Yeah, that really makes you look cool, Gedo. Liger pulls on his arm a
lot, illiciting more of the pathetic screams of agony which bring a
smile to my face. Liger hammerlocks the arm and literally kneedrops it
about 20 times. Watagijimekitime, or however the hell you spell that
armbar thing. Liger coldly continues working the arm, causing Gedo to
pull his hair to retaliate. Liger calmly puts him in a cross-face
chicken wing to show him who’s boss. Cross-armbreaker, and he
absolutely CRANKS on it, like he was jacking up a car or something.

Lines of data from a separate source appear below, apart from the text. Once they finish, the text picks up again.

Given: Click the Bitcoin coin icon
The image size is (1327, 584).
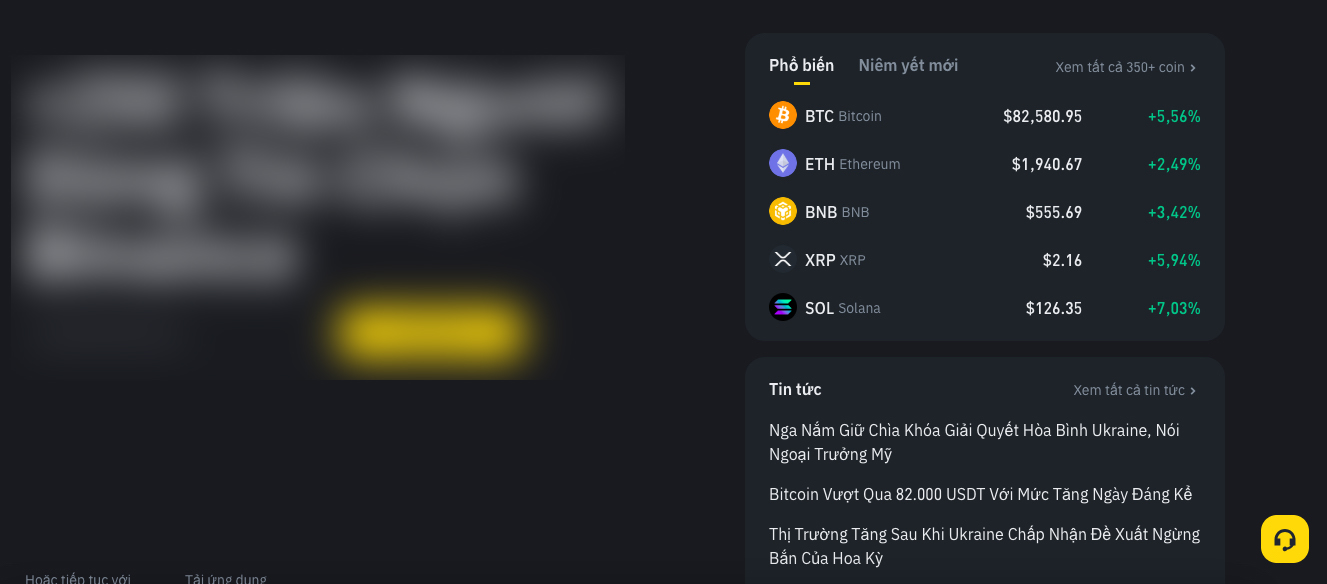Looking at the screenshot, I should [x=782, y=116].
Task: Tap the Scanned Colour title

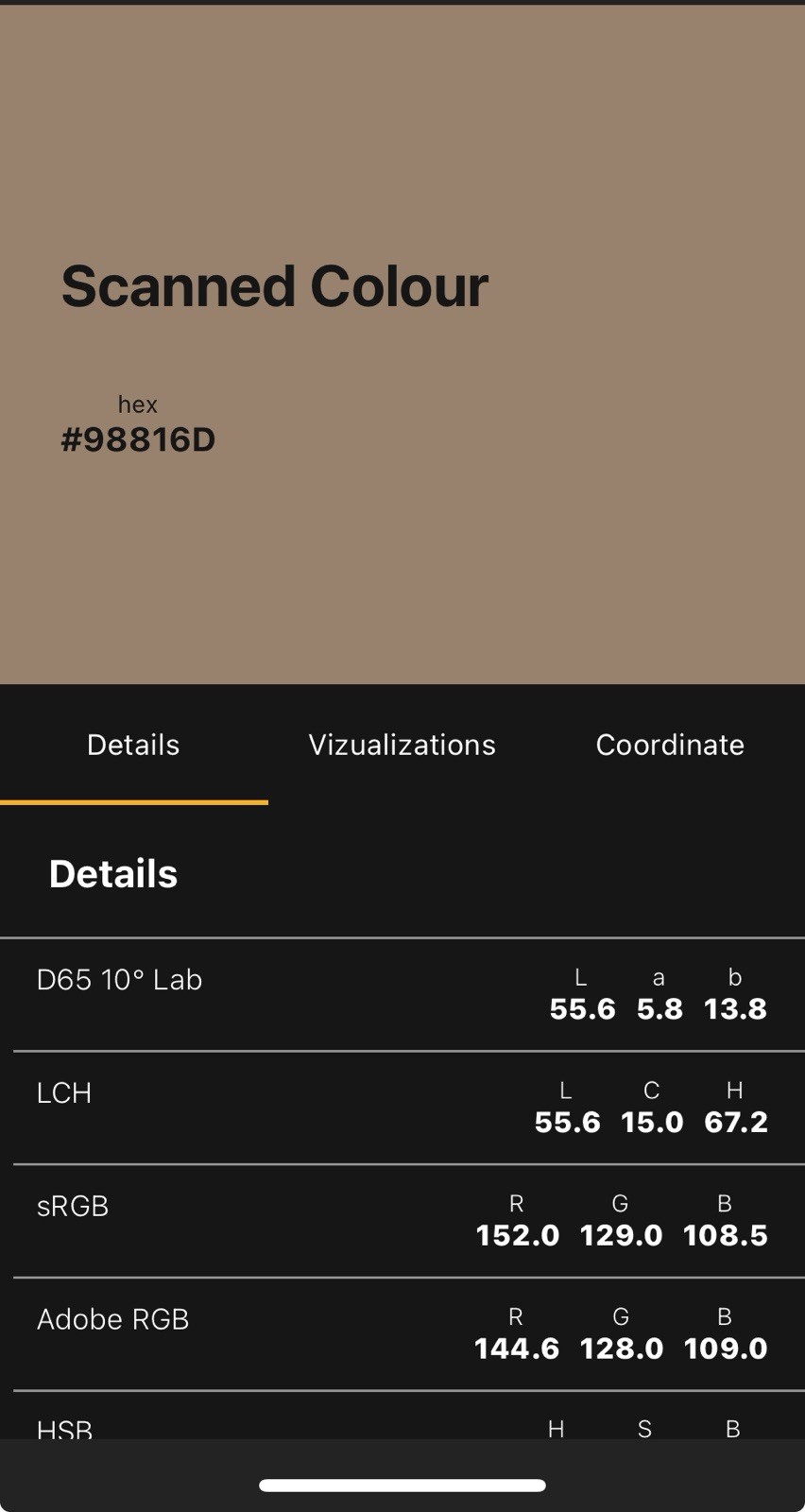Action: point(275,285)
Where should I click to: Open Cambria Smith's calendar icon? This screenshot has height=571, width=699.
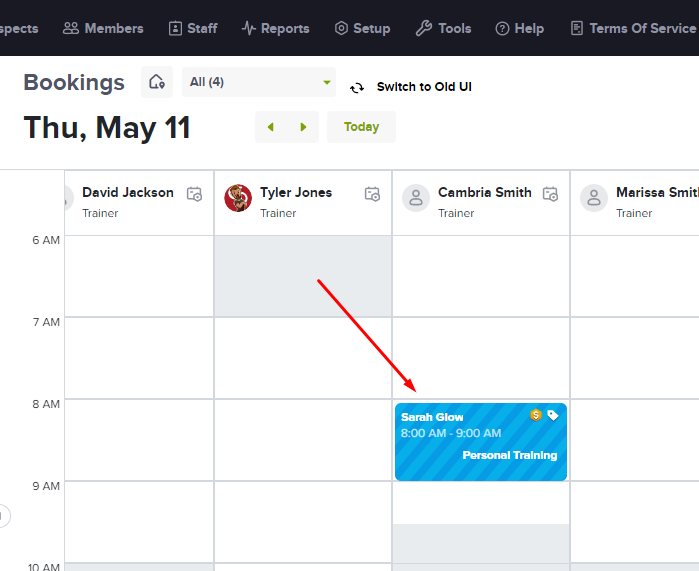click(550, 194)

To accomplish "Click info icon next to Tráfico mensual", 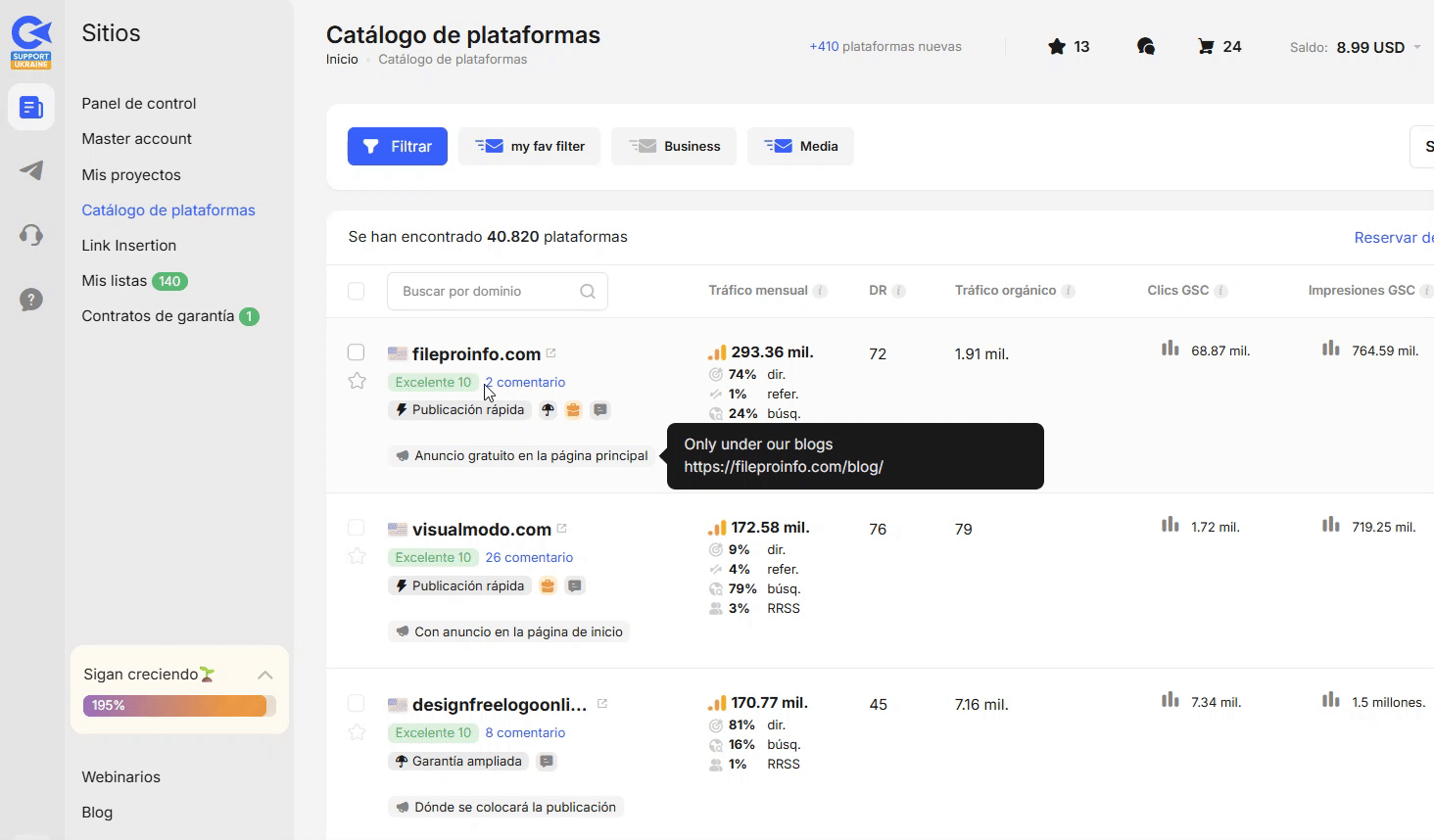I will (820, 291).
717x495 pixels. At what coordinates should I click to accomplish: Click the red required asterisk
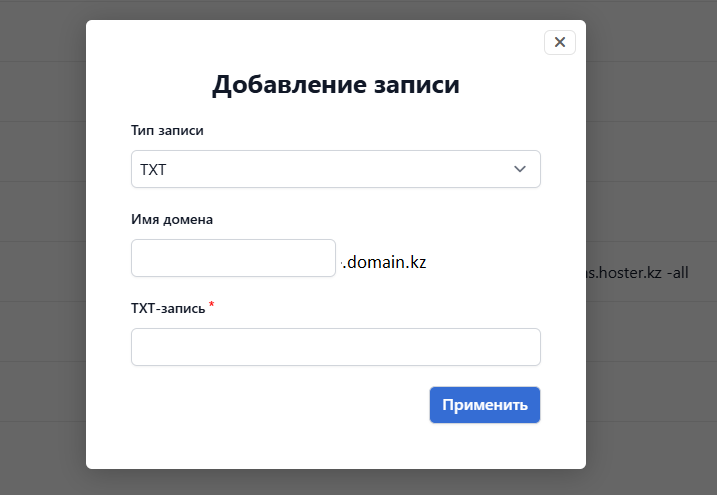click(x=211, y=304)
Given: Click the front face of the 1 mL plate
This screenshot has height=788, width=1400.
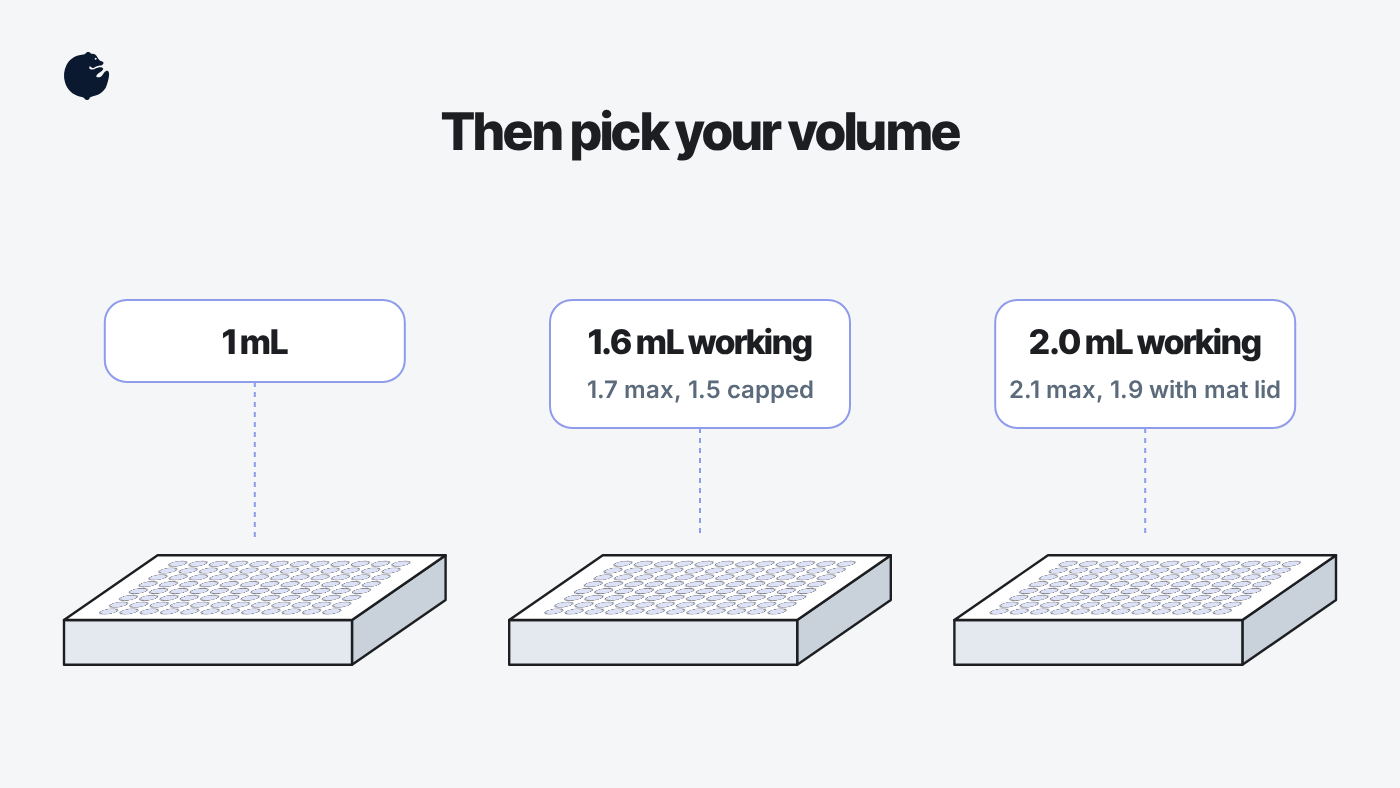Looking at the screenshot, I should (208, 642).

Pussy tombstone, and Liger tries the CFCW again, but Gedo kicks him in
the nuts to escape. Yeah, I can see why this guy made the finals. What
skill. Out of the ring, where Gedo misses a quebrada, although Liger is
generous enough to sell for him anyway. Back in the ring and Gedo
suddenly forgets the crippling arm injury he’s been selling like a
banshee for the past five minutes. Oh no, it’s the SHITTY SUBMISSION
MOVE OF DOOM! Liger makes the ropes. He hits the rolling leg lariat,
then sets Gedo up in Shattered Dreams position and does another one.
Gedo rolls out and Liger follows with a tope, but Gedo dropkicks him
coming down. Back in and they do a double KO spot. Gedo no-sells a
german suplex and hits a rana for two, reversed by Liger for two.
Fisherman’s buster gets two. Curt Hennig should start using that move.
Ligerbomb gets two. IN WHAT UNIVERSE? Gedo should consider himself
f*cking HONORED that Liger let him kick out of his finisher. They go to
the top and Gedo can’t get a superplex, but Liger misses his missile
dropkick. Gedo with a brainbuster and rollup for two. That shit might
work on Dos Caras, but not on a REAL MAN. Liger reverses a suplex for
two. Gedo goes to the top and Liger says “Enough of this asshole” and
blocks it by giving him the WHOMPASS~! brainbuster off the top rope for
the pin. Good riddance to bad rubbish. *** Unfortunate that the
tournament had to end on a middling match.
The Bottom Line: As long as you can suspend your disbelief and accept
Gedo in the finals of a major tournament like this, this is a very fun
show with some AWESOME wrestling. A definite recommendation.